What went wrong in the handling of the Morong 43? For starters, detainees told Human Rights Watch that they were not informed of the charges against them at the time of arrest. Soldiers blindfolded them and interrogated them off and on for 36 hours after taking them into custody. The arresting officers failed to inform the detainees that they had the right to remain silent and the right to counsel, rights protected by the Constitution. The military chose a lawyer to represent the five detainees who confessed to being rebels and who remain in military custody despite allegations of abuse.

Gunshots were fired while at least two blindfolded detainees were being interrogated, making them believe that their fellow detainees had been killed, a form of psychological torture. Another told how a soldier masqueraded as her lawyer during questioning, undermining the right to legal counsel. "I was still blindfolded and handcuffed [when a man came in and] claimed to be my lawyer," she said. He insisted I would have to tell the truth. He told me, ‘How could I help you if you would not tell me the truth?"'

Several detainees filed complaints with the Commission on Human Rights alleging various forms of ill-treatment. Four men said that soldiers punched them during interrogation. Two women said soldiers took off their clothing during questioning and a third said a soldier made sexual advances.

The alleged abuses would have been bad enough, but the military's response shows an institutional disregard for human rights at the highest levels. After nongovernmental organizations alleged that the detainees had been mistreated, the military awarded the two officers who led the arrests the Bronze Cross Medal and dismissed reports of ill-treatment as "plain propaganda... aimed to deceive the people." Today, despite the President's order, the military continues to contend it has done nothing wrong.

The military also challenged the authority of the CHR, denying on Feb. 7 CHR employees entry to the camp where the interrogations took place and refusing on March 8 to comply with the commission's order to present the detainees before it.

The military's agreement to let Human Rights Watch visit the five detainees it still held, in September, was a positive move. But the AFP still has a long way to go to right the wrongs generated by this case-and abuses by the military more generally.

David should live up to his pledges on human rights and show that he takes allegations of torture seriously. He should order the AFP inspector general and provost marshal to conduct prompt, impartial and transparent investigations of the allegations of abuse and publish their findings and recommendations within 90 days. Soldiers and officers credibly implicated in abuses should be relieved of duties pending completion of the investigations.

David should make sure that the AFP cooperates fully with the Commission on Human Rights at all times, particularly when the latter is exercising its power to inspect detention facilities and investigate rights abuses.
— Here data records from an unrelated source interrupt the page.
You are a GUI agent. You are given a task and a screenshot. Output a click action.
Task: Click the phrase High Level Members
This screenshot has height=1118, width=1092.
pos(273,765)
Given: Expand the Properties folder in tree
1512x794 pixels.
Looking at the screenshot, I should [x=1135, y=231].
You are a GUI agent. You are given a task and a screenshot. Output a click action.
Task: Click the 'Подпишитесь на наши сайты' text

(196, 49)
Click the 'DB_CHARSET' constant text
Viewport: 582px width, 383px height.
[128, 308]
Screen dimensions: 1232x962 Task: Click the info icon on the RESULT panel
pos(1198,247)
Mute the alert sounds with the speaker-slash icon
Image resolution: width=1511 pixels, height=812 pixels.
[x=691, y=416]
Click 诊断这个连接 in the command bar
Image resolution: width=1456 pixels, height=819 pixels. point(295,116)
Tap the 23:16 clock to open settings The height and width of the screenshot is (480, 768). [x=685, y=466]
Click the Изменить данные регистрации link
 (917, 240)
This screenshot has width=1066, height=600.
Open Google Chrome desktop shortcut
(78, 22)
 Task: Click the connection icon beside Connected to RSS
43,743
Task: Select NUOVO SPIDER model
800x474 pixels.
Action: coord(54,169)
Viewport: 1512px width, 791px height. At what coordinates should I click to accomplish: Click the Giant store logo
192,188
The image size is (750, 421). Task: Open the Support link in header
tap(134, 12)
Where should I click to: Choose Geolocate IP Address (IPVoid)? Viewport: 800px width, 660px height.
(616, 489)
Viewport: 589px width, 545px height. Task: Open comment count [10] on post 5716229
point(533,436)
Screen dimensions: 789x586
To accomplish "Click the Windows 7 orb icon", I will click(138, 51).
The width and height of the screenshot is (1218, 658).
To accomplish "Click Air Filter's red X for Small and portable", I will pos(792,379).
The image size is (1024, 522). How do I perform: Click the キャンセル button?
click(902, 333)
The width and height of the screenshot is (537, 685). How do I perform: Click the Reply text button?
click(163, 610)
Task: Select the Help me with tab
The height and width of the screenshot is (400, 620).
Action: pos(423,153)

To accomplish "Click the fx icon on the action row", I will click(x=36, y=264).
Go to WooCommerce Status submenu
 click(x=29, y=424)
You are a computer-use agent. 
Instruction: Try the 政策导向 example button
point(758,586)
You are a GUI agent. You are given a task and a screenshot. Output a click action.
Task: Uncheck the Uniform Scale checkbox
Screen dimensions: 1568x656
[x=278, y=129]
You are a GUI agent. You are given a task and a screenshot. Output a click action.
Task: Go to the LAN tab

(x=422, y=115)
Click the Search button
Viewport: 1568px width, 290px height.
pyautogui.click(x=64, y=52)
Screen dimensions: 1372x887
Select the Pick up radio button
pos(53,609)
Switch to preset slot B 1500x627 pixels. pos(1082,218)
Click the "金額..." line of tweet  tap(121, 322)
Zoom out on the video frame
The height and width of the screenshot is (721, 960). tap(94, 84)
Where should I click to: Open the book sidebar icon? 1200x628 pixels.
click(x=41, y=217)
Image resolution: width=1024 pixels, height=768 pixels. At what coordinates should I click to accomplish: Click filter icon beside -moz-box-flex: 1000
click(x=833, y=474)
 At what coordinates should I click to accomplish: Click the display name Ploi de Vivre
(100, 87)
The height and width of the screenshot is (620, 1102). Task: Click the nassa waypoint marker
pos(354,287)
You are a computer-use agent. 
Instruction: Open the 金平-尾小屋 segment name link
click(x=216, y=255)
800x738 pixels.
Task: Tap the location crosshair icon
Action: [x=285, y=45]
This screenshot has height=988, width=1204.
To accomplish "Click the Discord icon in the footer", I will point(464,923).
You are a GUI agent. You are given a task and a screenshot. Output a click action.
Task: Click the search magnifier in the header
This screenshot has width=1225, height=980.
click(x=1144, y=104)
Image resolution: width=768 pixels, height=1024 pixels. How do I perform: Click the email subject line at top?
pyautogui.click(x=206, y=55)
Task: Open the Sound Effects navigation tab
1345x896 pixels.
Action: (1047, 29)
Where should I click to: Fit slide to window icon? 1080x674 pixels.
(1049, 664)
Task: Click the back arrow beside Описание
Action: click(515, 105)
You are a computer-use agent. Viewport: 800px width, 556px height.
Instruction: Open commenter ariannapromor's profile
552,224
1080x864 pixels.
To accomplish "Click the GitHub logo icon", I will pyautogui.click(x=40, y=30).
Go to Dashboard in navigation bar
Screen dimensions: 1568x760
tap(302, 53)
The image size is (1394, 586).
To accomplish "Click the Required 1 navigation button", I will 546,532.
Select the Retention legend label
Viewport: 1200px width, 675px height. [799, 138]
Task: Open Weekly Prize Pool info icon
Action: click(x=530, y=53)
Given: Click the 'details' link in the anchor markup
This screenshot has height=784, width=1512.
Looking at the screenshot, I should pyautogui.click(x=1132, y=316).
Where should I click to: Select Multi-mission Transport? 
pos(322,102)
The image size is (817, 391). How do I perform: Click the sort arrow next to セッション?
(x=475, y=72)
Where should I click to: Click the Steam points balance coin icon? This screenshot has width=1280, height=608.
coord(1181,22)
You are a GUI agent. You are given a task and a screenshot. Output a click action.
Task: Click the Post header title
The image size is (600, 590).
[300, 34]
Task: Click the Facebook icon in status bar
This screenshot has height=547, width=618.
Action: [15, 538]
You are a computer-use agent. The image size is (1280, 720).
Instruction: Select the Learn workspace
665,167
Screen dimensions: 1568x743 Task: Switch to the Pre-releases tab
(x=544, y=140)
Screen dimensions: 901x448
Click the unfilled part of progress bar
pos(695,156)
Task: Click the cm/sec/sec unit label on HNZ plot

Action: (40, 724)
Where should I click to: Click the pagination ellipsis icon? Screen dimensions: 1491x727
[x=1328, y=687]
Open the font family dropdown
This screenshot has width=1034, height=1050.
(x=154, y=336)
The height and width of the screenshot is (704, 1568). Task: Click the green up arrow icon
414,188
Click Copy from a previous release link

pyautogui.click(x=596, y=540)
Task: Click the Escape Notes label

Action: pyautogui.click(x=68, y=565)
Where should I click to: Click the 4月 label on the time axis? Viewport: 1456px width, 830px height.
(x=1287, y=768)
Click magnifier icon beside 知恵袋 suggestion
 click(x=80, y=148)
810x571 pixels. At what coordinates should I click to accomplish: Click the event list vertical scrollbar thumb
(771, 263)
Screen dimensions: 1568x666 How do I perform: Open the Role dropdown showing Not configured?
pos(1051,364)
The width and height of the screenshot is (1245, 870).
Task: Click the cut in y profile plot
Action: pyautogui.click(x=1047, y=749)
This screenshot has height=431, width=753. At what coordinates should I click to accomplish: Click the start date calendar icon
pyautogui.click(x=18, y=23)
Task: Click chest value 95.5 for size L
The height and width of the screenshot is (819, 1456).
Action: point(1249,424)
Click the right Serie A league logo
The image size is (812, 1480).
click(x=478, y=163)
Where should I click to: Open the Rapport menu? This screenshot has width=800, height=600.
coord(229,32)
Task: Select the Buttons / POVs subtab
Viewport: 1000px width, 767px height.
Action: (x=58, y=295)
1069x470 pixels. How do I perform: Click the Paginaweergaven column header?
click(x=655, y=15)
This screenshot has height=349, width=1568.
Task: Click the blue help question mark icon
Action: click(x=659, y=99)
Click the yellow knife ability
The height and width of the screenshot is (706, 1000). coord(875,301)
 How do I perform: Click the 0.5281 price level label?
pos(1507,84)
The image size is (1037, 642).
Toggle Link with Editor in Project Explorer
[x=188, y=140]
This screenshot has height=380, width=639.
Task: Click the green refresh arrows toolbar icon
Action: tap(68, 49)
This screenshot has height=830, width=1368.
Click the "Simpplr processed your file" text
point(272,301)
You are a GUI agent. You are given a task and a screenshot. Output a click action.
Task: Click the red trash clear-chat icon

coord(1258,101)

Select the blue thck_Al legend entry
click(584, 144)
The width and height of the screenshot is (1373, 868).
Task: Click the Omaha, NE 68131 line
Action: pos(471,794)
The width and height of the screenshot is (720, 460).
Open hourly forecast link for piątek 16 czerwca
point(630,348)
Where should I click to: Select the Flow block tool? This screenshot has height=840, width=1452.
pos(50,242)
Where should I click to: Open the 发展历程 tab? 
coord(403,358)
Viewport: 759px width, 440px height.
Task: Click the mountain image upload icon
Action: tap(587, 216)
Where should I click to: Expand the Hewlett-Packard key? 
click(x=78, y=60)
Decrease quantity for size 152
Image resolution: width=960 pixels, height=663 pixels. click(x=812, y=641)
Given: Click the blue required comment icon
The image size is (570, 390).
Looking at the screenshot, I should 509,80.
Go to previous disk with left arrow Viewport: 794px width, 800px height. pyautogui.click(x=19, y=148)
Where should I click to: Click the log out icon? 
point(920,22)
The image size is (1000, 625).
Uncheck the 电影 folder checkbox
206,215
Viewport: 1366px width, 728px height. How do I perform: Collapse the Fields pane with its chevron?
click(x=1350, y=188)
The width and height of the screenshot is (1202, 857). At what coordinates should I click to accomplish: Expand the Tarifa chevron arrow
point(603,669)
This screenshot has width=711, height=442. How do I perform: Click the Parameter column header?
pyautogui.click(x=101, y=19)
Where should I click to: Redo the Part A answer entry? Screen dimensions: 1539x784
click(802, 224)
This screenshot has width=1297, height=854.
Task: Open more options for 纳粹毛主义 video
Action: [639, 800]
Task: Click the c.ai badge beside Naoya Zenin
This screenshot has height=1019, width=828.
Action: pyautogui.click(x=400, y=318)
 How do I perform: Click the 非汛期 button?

The Philippine government continues to face genuine internal security threats posed by the NPA and other armed groups. But continuing violence and abuses by rebel forces is never a justification for human rights violations by government forces. Rebel abuses should be investigated, and those responsible arrested and prosecuted for criminal offenses in accordance with Philippine and international law.

It is not too late for the AFP chief to make the Morong 43 case an example- not of unaccountable military abuse, but instead of a new seriousness in the military to address rights violations within its ranks.

Jessica Evans is a researcher in the Asia Division at Human Rights Watch.